_Extracted data entries_
::::
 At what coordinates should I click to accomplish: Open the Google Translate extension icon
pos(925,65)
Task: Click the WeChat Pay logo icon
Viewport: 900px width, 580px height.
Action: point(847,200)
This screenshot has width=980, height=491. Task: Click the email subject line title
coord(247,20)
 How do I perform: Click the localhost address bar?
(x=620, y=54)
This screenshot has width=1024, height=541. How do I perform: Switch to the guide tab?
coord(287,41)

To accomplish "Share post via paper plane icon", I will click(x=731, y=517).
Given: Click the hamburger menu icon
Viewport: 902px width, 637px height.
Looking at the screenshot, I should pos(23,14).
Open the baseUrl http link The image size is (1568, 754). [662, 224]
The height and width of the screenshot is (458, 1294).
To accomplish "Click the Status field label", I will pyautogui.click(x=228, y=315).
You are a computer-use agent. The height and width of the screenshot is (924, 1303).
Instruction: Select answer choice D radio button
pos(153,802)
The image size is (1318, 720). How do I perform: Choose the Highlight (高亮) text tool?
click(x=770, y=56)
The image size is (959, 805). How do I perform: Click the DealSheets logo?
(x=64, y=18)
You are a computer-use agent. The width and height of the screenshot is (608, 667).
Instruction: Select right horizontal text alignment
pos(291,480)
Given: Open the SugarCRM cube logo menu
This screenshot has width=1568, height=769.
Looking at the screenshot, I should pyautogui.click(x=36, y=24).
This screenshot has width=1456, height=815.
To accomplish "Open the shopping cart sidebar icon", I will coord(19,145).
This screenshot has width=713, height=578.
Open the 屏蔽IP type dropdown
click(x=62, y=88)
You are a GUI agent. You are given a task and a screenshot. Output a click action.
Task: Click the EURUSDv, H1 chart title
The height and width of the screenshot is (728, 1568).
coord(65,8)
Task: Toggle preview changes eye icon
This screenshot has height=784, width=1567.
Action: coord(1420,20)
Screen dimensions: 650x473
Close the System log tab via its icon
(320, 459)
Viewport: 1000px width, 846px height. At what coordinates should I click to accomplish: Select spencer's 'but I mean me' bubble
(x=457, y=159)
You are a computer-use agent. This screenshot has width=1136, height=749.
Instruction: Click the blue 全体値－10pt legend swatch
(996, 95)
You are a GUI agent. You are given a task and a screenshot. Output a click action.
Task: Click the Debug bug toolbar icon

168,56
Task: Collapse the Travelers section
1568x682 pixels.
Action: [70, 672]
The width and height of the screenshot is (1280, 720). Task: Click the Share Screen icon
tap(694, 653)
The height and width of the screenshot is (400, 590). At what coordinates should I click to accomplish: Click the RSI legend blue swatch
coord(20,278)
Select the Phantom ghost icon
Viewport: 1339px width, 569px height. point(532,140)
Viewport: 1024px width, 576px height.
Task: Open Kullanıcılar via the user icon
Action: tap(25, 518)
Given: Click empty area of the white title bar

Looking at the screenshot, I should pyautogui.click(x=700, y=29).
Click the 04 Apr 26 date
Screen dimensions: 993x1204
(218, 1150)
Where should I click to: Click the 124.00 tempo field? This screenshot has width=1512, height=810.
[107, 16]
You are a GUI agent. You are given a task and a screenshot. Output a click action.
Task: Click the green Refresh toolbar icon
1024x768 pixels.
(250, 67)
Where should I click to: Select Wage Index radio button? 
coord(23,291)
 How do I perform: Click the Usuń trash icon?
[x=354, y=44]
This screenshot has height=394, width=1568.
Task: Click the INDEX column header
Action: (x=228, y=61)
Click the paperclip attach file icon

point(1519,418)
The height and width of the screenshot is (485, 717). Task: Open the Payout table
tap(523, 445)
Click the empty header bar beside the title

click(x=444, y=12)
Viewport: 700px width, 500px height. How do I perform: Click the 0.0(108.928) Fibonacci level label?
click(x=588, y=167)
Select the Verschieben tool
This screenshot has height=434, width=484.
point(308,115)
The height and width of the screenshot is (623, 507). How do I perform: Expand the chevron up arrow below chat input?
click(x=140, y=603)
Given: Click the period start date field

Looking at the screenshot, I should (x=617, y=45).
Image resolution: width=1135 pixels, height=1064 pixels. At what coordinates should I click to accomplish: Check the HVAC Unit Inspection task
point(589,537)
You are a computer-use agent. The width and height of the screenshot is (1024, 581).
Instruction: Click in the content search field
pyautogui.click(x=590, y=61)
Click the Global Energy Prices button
::::
_Given request_
Write out all of the material again, replacing every "computer-use agent" with "desktop agent" and keeping everything else as it is.

_The answer_
 At what coordinates should I click to accomplish: Open the Google Translate extension icon
pos(925,65)
Task: Click the WeChat Pay logo icon
Viewport: 900px width, 580px height.
Action: point(847,200)
This screenshot has width=980, height=491. Task: Click the email subject line title
coord(247,20)
 How do I perform: Click the localhost address bar?
(x=620, y=54)
This screenshot has width=1024, height=541. How do I perform: Switch to the guide tab?
coord(287,41)

To accomplish "Share post via paper plane icon", I will click(x=731, y=517).
Given: Click the hamburger menu icon
Viewport: 902px width, 637px height.
Looking at the screenshot, I should pos(23,14).
Open the baseUrl http link The image size is (1568, 754). [662, 224]
The height and width of the screenshot is (458, 1294).
To accomplish "Click the Status field label", I will pyautogui.click(x=228, y=315).
You are a desktop agent. The height and width of the screenshot is (924, 1303).
Instruction: Select answer choice D radio button
pos(153,802)
The image size is (1318, 720). How do I perform: Choose the Highlight (高亮) text tool?
click(x=770, y=56)
The image size is (959, 805). How do I perform: Click the DealSheets logo?
(x=64, y=18)
You are a desktop agent. The width and height of the screenshot is (608, 667).
Instruction: Select right horizontal text alignment
pos(291,480)
Given: Open the SugarCRM cube logo menu
This screenshot has width=1568, height=769.
Looking at the screenshot, I should pyautogui.click(x=36, y=24).
This screenshot has width=1456, height=815.
To accomplish "Open the shopping cart sidebar icon", I will coord(19,145).
This screenshot has width=713, height=578.
Open the 屏蔽IP type dropdown
click(x=62, y=88)
You are a GUI agent. You are given a task and a screenshot. Output a click action.
Task: Click the EURUSDv, H1 chart title
The height and width of the screenshot is (728, 1568).
coord(65,8)
Task: Toggle preview changes eye icon
This screenshot has height=784, width=1567.
Action: coord(1420,20)
Screen dimensions: 650x473
Close the System log tab via its icon
(320, 459)
Viewport: 1000px width, 846px height. At what coordinates should I click to accomplish: Select spencer's 'but I mean me' bubble
(x=457, y=159)
You are a desktop agent. This screenshot has width=1136, height=749.
Instruction: Click the blue 全体値－10pt legend swatch
(996, 95)
You are a GUI agent. You are given a task and a screenshot. Output a click action.
Task: Click the Debug bug toolbar icon

168,56
Task: Collapse the Travelers section
1568x682 pixels.
Action: [70, 672]
The width and height of the screenshot is (1280, 720). Task: Click the Share Screen icon
tap(694, 653)
The height and width of the screenshot is (400, 590). At what coordinates should I click to accomplish: Click the RSI legend blue swatch
coord(20,278)
Select the Phantom ghost icon
Viewport: 1339px width, 569px height. point(532,140)
Viewport: 1024px width, 576px height.
Task: Open Kullanıcılar via the user icon
Action: tap(25, 518)
Given: Click empty area of the white title bar

Looking at the screenshot, I should pyautogui.click(x=700, y=29).
Click the 04 Apr 26 date
Screen dimensions: 993x1204
(218, 1150)
Where should I click to: Click the 124.00 tempo field? This screenshot has width=1512, height=810.
[107, 16]
You are a GUI agent. You are given a task and a screenshot. Output a click action.
Task: Click the green Refresh toolbar icon
1024x768 pixels.
(250, 67)
Where should I click to: Select Wage Index radio button? 
coord(23,291)
 How do I perform: Click the Usuń trash icon?
[x=354, y=44]
This screenshot has height=394, width=1568.
Task: Click the INDEX column header
Action: (x=228, y=61)
Click the paperclip attach file icon

point(1519,418)
The height and width of the screenshot is (485, 717). Task: Open the Payout table
tap(523, 445)
Click the empty header bar beside the title

click(x=444, y=12)
Viewport: 700px width, 500px height. How do I perform: Click the 0.0(108.928) Fibonacci level label?
click(x=588, y=167)
Select the Verschieben tool
This screenshot has height=434, width=484.
point(308,115)
The height and width of the screenshot is (623, 507). How do I perform: Expand the chevron up arrow below chat input?
click(x=140, y=603)
Given: Click the period start date field

Looking at the screenshot, I should (x=617, y=45).
Image resolution: width=1135 pixels, height=1064 pixels. At what coordinates should I click to accomplish: Check the HVAC Unit Inspection task
point(589,537)
You are a desktop agent. The width and height of the screenshot is (1024, 581).
Instruction: Click in the content search field
pyautogui.click(x=590, y=61)
Click the Global Energy Prices button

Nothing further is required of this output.